You are viewing a plain text version of this content. The canonical link for it is here.
Posted to issues@flink.apache.org by aljoscha <gi...@git.apache.org> on 2017/08/16 17:55:43 UTC

[GitHub] flink pull request #4554: [FLINK-7442] Add option for using child-first clas...

GitHub user aljoscha opened a pull request:

    https://github.com/apache/flink/pull/4554

    [FLINK-7442] Add option for using child-first classloader for loading user code

    ## What is the purpose of the change
    
    This PR introduces a new core option (`classloader.resolve-order: child-first`) that allows using a child-first class loader for user code. The default is still to use a parent-first class loader.
    
    This also does a minor refactoring in the way the blob manager retrieves the cleanup interval. It's now also read from the `Configuration`, since we already have the `Configuration` for the class loader settings.
    
    ## Brief change log
    
     - Introduce new option
     - Pass `Configuration` thought to all places where we previously created a user class loader
     - Instantiate correct class loader based on config
    
    ## Verifying this change
    
    This PR introduces new end-to-end tests that verify the new feature in a complete Flink workflow, including starting the program using `bin/flink run`.
    
    ## Does this pull request potentially affect one of the following parts:
    
    
    This affects class loader, which is quite important to get right.
    
    ## Documentation
    
     - the new flag is documented in the config documentation


You can merge this pull request into a Git repository by running:

    $ git pull https://github.com/aljoscha/flink jira-7441-child-first-classloader

Alternatively you can review and apply these changes as the patch at:

    https://github.com/apache/flink/pull/4554.patch

To close this pull request, make a commit to your master/trunk branch
with (at least) the following in the commit message:

    This closes #4554
    
----
commit 23405759ec0578060a8a91beb4fbab12e5578607
Author: Aljoscha Krettek <al...@gmail.com>
Date:   2017-08-14T12:53:14Z

    [FLINK-7442] Add option for using a child-first classloader for loading user code

commit 61a1482baf3c36b939fa5befd08b96edf82a0d95
Author: Aljoscha Krettek <al...@gmail.com>
Date:   2017-08-16T11:28:32Z

    Add end-to-end tests

----


---
If your project is set up for it, you can reply to this email and have your
reply appear on GitHub as well. If your project does not have this feature
enabled and wishes so, or if the feature is enabled but not working, please
contact infrastructure at infrastructure@apache.org or file a JIRA ticket
with INFRA.
---

[GitHub] flink issue #4554: [FLINK-7442] Add option for using child-first classloader...

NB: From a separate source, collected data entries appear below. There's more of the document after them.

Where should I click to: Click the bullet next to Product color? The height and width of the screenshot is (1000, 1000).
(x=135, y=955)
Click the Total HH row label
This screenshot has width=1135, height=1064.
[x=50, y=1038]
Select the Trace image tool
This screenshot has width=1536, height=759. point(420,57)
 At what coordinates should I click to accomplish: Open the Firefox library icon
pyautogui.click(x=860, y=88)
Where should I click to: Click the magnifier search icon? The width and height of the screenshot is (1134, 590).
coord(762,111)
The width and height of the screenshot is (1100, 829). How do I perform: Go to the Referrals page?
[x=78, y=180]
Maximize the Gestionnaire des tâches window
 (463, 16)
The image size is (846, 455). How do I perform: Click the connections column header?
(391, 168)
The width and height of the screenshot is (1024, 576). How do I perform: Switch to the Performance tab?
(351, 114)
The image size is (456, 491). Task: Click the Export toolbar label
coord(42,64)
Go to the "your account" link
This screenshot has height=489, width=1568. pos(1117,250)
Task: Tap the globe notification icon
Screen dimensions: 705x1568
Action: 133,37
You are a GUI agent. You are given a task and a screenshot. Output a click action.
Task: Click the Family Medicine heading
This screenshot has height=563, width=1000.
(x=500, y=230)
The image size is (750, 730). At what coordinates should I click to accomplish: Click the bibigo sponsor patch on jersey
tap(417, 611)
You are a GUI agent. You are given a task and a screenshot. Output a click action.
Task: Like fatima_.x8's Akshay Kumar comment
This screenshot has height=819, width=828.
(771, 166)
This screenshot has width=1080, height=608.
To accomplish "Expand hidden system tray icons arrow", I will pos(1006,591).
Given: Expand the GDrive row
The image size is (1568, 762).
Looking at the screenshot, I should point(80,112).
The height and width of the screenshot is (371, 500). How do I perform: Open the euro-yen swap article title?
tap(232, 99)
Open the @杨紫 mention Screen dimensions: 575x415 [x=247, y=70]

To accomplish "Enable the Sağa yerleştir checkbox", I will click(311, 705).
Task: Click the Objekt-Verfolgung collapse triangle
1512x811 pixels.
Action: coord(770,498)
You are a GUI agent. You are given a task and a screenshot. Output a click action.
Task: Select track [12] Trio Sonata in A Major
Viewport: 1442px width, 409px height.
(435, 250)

Posted by StephanEwen <gi...@git.apache.org>.
Github user StephanEwen commented on the issue:

    https://github.com/apache/flink/pull/4554
  
    I took only a very brief look at this, but I am not totally sure whether the `ChildFirstClassLoader` implementation is actually correct. Even if it is, it seems to do redundant work, like looking at the URLs twice (in the `findClass(name);` call and the `super.loadClass(name, resolve);` call).
    
    We have a working version of a ChildFirstClassLoader here, why not use that? Is that implementation suboptimal?
    https://github.com/apache/flink/blob/fa11845b926f8371e9cee47775ca0e48176b686e/flink-contrib/flink-statebackend-rocksdb/src/test/java/org/apache/flink/contrib/streaming/state/RocksDbMultiClassLoaderTest.java#L78
    
    We should also never reference the System Classloader directly, it breaks all embedded setups or service architecture (OSGI) setups where you end up with hierarchical class loaders.
    
    My feeling is also that this does many changes that may not be necessary, like change the setup of the client, packaged program, etc. Passing the configuration through everything makes this change rather involved.
    
    I was wondering if it is not sufficient to simply let the TaskManager pass this as a flag to the library cache manager. Then you would not need to pass configs everywhere - the only ever config access is by the TaskManager or Task when it creates the classloader, and the config is available there anyways. 
    
    Concerning class loader setup on the client - not sure if we should change this in the same PR. This is probably much less critical (the main method does not instantiate many of the dependencies) and that part changes so heavily with flip-6 already. Various setups may not even have separate classloaders on the client anyways, but everything is in the app class loader there.


---
If your project is set up for it, you can reply to this email and have your
reply appear on GitHub as well. If your project does not have this feature
enabled and wishes so, or if the feature is enabled but not working, please
contact infrastructure at infrastructure@apache.org or file a JIRA ticket
with INFRA.
---

[GitHub] flink issue #4554: [FLINK-7442] Add option for using child-first classloader...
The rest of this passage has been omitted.